## [WHAT THE EXERCISE ASKS]
Set down each entry again exactly as written.

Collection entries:

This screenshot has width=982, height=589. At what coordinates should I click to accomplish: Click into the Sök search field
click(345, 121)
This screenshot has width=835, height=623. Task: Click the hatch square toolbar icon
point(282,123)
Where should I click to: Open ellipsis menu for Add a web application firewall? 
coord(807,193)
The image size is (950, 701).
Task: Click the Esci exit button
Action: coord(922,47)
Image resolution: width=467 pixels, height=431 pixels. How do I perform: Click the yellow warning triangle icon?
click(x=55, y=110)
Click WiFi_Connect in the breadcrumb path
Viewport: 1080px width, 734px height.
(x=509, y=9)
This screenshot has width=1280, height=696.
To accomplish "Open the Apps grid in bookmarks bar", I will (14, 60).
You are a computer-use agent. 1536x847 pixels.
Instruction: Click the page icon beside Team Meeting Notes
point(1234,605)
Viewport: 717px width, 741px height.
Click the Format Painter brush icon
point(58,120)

## [ANSWER BOX]
This screenshot has width=982, height=589. At what coordinates should I click to accomplish: Click into the Sök search field
click(345, 121)
This screenshot has width=835, height=623. Task: Click the hatch square toolbar icon
point(282,123)
Where should I click to: Open ellipsis menu for Add a web application firewall? 
coord(807,193)
The image size is (950, 701).
Task: Click the Esci exit button
Action: coord(922,47)
Image resolution: width=467 pixels, height=431 pixels. How do I perform: Click the yellow warning triangle icon?
click(x=55, y=110)
Click WiFi_Connect in the breadcrumb path
Viewport: 1080px width, 734px height.
(x=509, y=9)
This screenshot has width=1280, height=696.
To accomplish "Open the Apps grid in bookmarks bar", I will (14, 60).
You are a computer-use agent. 1536x847 pixels.
Instruction: Click the page icon beside Team Meeting Notes
point(1234,605)
Viewport: 717px width, 741px height.
Click the Format Painter brush icon
point(58,120)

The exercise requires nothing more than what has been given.